• **Предоставленный текст**:
ЛИТПОДВАЛ: PROFUMO DI DONNA

01-08-2014

 Начну ж как тот[1]: я родился в Москве...

Георгий Адамович

 

003Я вырос в окружении книг, которые, как мне казалось, держали на своих кожаных плечах чуть ли не четырехметровые, многопудовые потолки. Йегер, Шлоссер были еще впереди, моё незримое сплетение с историей началось с «Маленького историка», недорогого популярного издания для детей, что печатали в начале века (20-ого, олух!). Как хитроумный Одиссей, спрашивал я мысленно у болтуна-Вергилия, мог спасти Энея, уносившего в себе ген старения и вырождения, которым его потомки, словно дурной болезнью, заразят едва достигшее зрелости человечество? О, как мне хотелось иметь хоть малый шанс ему помешать! Хоть на час, хоть на день оказаться под Троей! Я бы его убедил.

 

Кто-нибудь наверняка сказал, что в раннем детстве фантазия куда важнее реальности. Фантазия – экстраполяция, создающая полную и удобную реальность. В этом отношении ребенок ничем не отличается от человечества в целом, что с глубочайшей древности неутомимо придумывает бесчисленные экстраполяции, с той или иной степенью элегантности создающие поразительно законченные и вполне удобоваримые космогониии.  Что в бедном далеком детстве, что в бодрой зрелости греческой античности, что в нынешнем старческом маразме, homo sapiens равно не умеет существовать без иллюзии обладания законченной картиной Вселенной. Мироздание, что футбол, в нем разбираются все (кроме меня, извини).

• **Исходные материалы**:

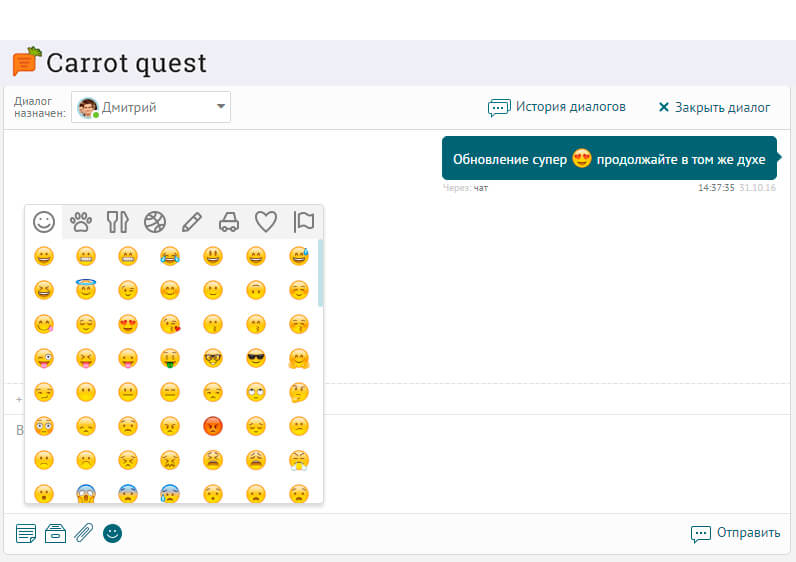The height and width of the screenshot is (562, 796).
Task: Select the sports basketball emoji category
Action: pyautogui.click(x=155, y=221)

• **Задание 1**:
Ответьте по предоставленному тексту на вопросы:
(а) С какого издания началось знакомство рассказчика с историей?
(б) Чем названа фантазия?
(в) С чем сравнивается мироздание?
• **Задание 2**:
Согласуются ли с предоставленным текстом эти утверждения?
(а) Первыми книгами по истории у рассказчика были Йегер и Шлоссер.
(б) Ребенок в своем отношении к фантазии ничем не отличается от человечества в целом.
(в) Рассказчик считает, что сам хорошо разбирается в мироздании.
• **Задание 3**:
Продолжите текст о детстве и фантазии, начиная сразу после его последнего предложения.

• **Ответ 1**:
(а) С «Маленького историка», недорогого популярного издания для детей.
(б) Экстраполяцией, создающей полную и удобную реальность.
(в) С футболом: в нем разбираются все.

• **Ответ 2**:
(а) Нет: «Йегер, Шлоссер были еще впереди».
(б) Да: «В этом отношении ребенок ничем не отличается от человечества в целом».
(в) Нет: «в нем разбираются все (кроме меня, извини)».

• **Ответ 3**:
 

В детстве незнание так велико, так великолепно, что только ребенком и можешь восторженно угадать его восхитительную бесценность. Тогда еще совершенно невнятный мне французский делал неисчерпаемым источником удовольствия мою небольшую коллекцию bandes dessinées (по-русски это называлось «весёлые картинки»): простор для фантазии был столь бесконечен, что переведенные издания я просто не переваривал. Переводы были очень скучны и вызывали ощущение обмана: не могли непонятные мне реплики персонажей быть так плоски, так глупы, так нестерпимо нелепы. Нет, без неведения даже самое скромное счастье невозможно. Одни только рогатые мужья - уже легион (пардон, фаланга) его вечных должников.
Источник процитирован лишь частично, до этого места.